# CNN + Attention: Spectrogram Images + CSV Features

**Highest Accuracy Approach**

This notebook combines TWO data sources for best performance:
1. **PNG Spectrograms** → CNN + CBAM Attention
2. **CSV Features (57 audio features)** → Dense Network
3. **Fusion** → Multi-Head Attention → Classification

**Expected Performance:** 90-95% accuracy

## 1. Imports

In [None]:
import os
os.environ['TF_CPP_MIN_LOG_LEVEL'] = '2'

import numpy as np
import pandas as pd
from PIL import Image
import warnings
warnings.filterwarnings('ignore')

import tensorflow as tf
from tensorflow.keras import layers, Model, regularizers
from tensorflow.keras.callbacks import EarlyStopping, ModelCheckpoint, ReduceLROnPlateau
from tensorflow.keras.utils import to_categorical

from sklearn.model_selection import train_test_split
from sklearn.preprocessing import LabelEncoder, StandardScaler
from sklearn.metrics import classification_report, confusion_matrix

import matplotlib.pyplot as plt
import seaborn as sns
from tqdm import tqdm

np.random.seed(42)
tf.random.set_seed(42)

plt.style.use('seaborn-v0_8-darkgrid')

print(f"TensorFlow: {tf.__version__}")
print(f"GPU: {len(tf.config.list_physical_devices('GPU')) > 0}")

## 2. Configuration

In [None]:
# ==================== PATHS ====================
BASE_PATH = '/Users/narac0503/GIT/GTZAN Dataset Classification/GTZAN-Dataset-Classification/gtzan-classification/data/gtzan'
IMAGE_PATH = os.path.join(BASE_PATH, 'images_original')
CSV_PATH = os.path.join(BASE_PATH, 'features_30_sec.csv')

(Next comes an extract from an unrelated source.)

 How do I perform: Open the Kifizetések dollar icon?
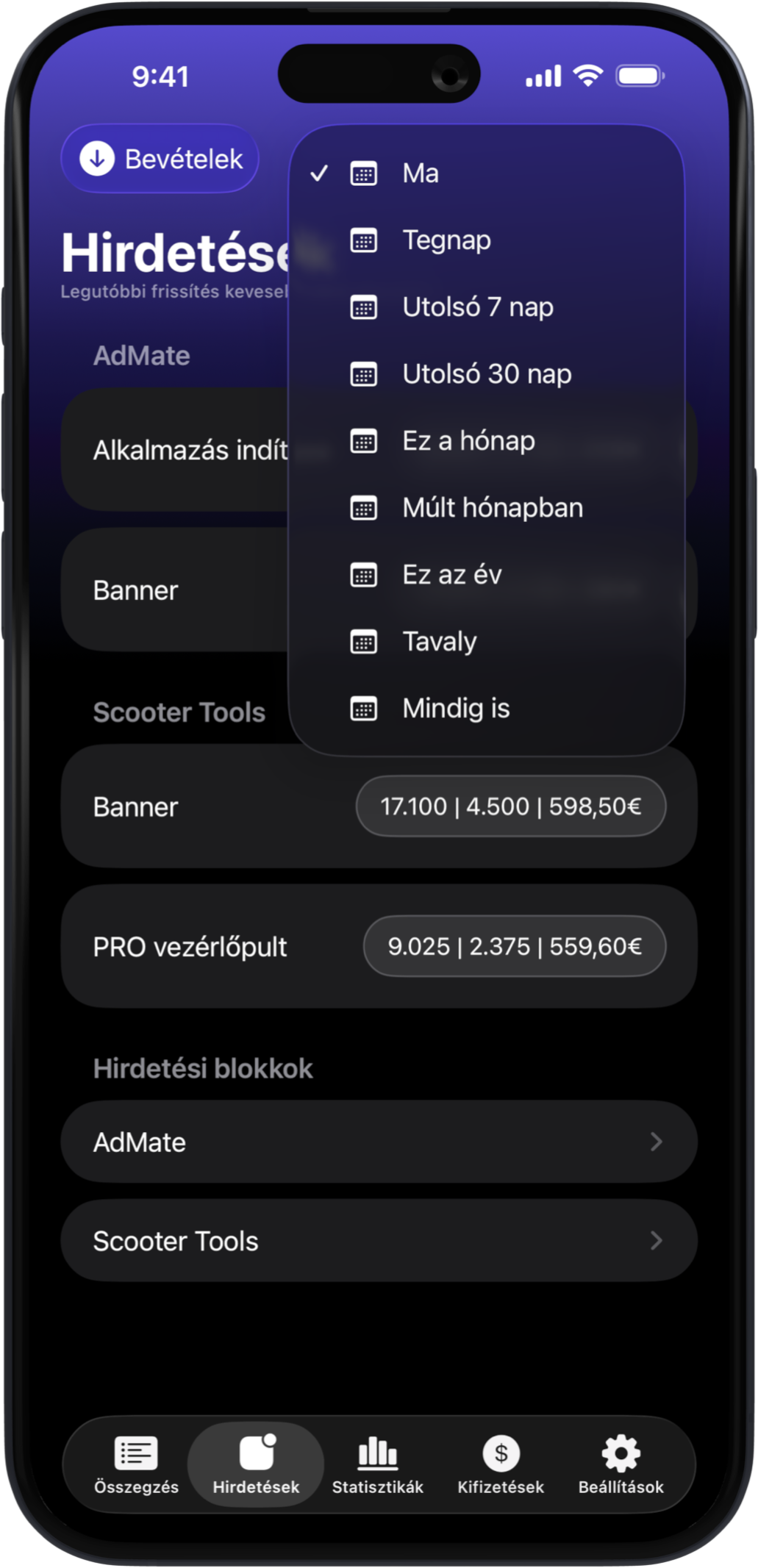pos(501,1453)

print(f"Images exist: {os.path.exists(IMAGE_PATH)}")
print(f"CSV exists: {os.path.exists(CSV_PATH)}")

# ==================== IMAGE SETTINGS ====================
TARGET_SIZE = (224, 224)  # Larger size for more detail

# ==================== MODEL ====================
NUM_CLASSES = 10
GENRES = ['blues', 'classical', 'country', 'disco', 'hiphop',
          'jazz', 'metal', 'pop', 'reggae', 'rock']

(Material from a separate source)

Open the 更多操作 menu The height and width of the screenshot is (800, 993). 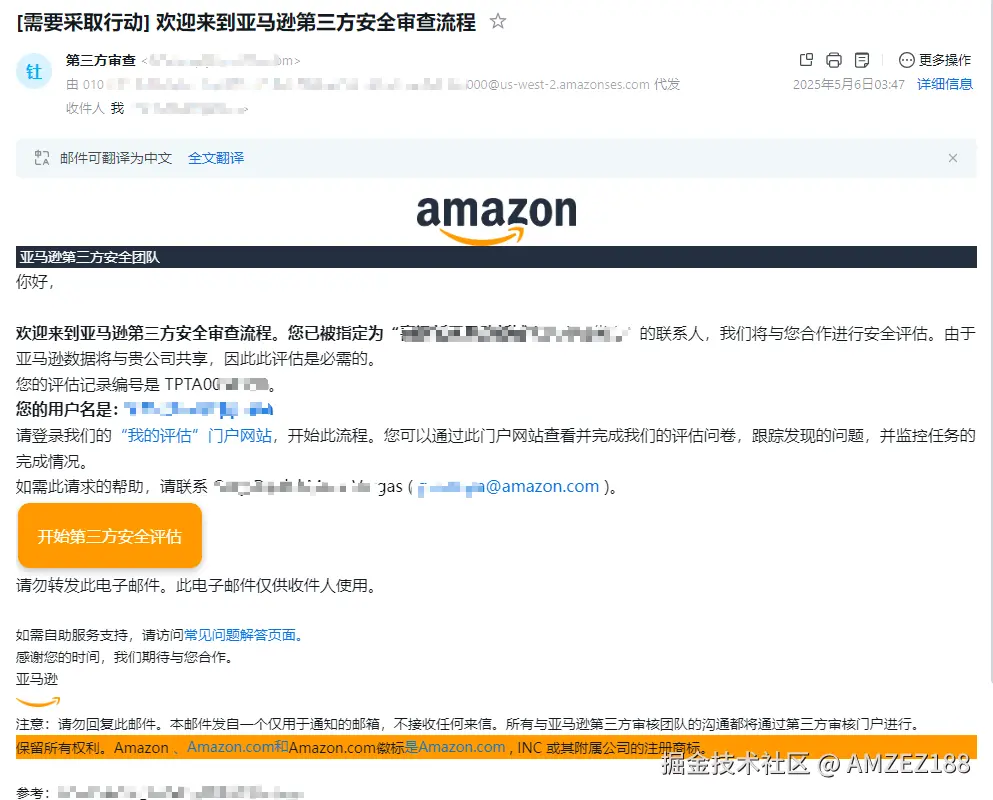pyautogui.click(x=935, y=60)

# ==================== HYPERPARAMETERS ====================
CNN_FILTERS = [64, 128, 256, 512]
ATTENTION_HEADS = 8
DENSE_UNITS = 512
DROPOUT_RATE = 0.5
LEARNING_RATE = 0.001
BATCH_SIZE = 32
EPOCHS = 150

## 3. CBAM Attention Layer

In [None]:
class CBAM(layers.Layer):
    """Convolutional Block Attention Module."""
    
    def __init__(self, reduction=16, **kwargs):
        super().__init__(**kwargs)
        self.reduction = reduction
    
    def build(self, input_shape):
        channels = input_shape[-1]
        self.fc1 = layers.Dense(max(channels // self.reduction, 1), activation='relu')
        self.fc2 = layers.Dense(channels)
        self.conv_spatial = layers.Conv2D(1, 7, padding='same')
    
    def call(self, x):
        # Channel attention
        avg_pool = tf.reduce_mean(x, axis=[1, 2])
        max_pool = tf.reduce_max(x, axis=[1, 2])
        
        avg_out = self.fc2(self.fc1(avg_pool))
        max_out = self.fc2(self.fc1(max_pool))
        
        channel_attn = tf.nn.sigmoid(avg_out + max_out)
        channel_attn = tf.reshape(channel_attn, [-1, 1, 1, tf.shape(x)[-1]])
        x = x * channel_attn
        
        # Spatial attention
        avg_spatial = tf.reduce_mean(x, axis=-1, keepdims=True)
        max_spatial = tf.reduce_max(x, axis=-1, keepdims=True)
        concat = tf.concat([avg_spatial, max_spatial], axis=-1)
        spatial_attn = tf.nn.sigmoid(self.conv_spatial(concat))
        
        return x * spatial_attn

print("CBAM defined.")

## 4. Load Images

In [None]:
def load_image(path, target_size=TARGET_SIZE):
    try:
        img = Image.open(path)
        if img.mode != 'RGB':
            img = img.convert('RGB')
        img = img.resize(target_size)
        return np.array(img) / 255.0
    except:
        return None

def load_images(image_path):
    X_img, filenames, labels = [], [], []
    
    print("Loading images...\n")
    for genre in GENRES:
        genre_path = os.path.join(image_path, genre)
        if not os.path.exists(genre_path):
            continue
        
        files = sorted([f for f in os.listdir(genre_path) if f.endswith('.png')])
        print(f"{genre}: {len(files)} images")
        
        for f in tqdm(files, desc=genre):
            img = load_image(os.path.join(genre_path, f))
            if img is not None:
                X_img.append(img)
                # Create matching filename for CSV lookup
                # e.g., "pop00005.png" → "pop.00005.wav"
                base = f.replace('.png', '')
                wav_name = f"{genre}.{base[len(genre):].zfill(5)}.wav"
                filenames.append(wav_name)
                labels.append(genre)
    
    return np.array(X_img), filenames, labels

X_images, filenames, labels = load_images(IMAGE_PATH)
print(f"\nLoaded {len(X_images)} images")
print(f"Shape: {X_images.shape}")

## 5. Load CSV Features

In [None]:
# Load CSV
df = pd.read_csv(CSV_PATH)
print(f"CSV shape: {df.shape}")
print(f"Columns: {list(df.columns[:10])}...")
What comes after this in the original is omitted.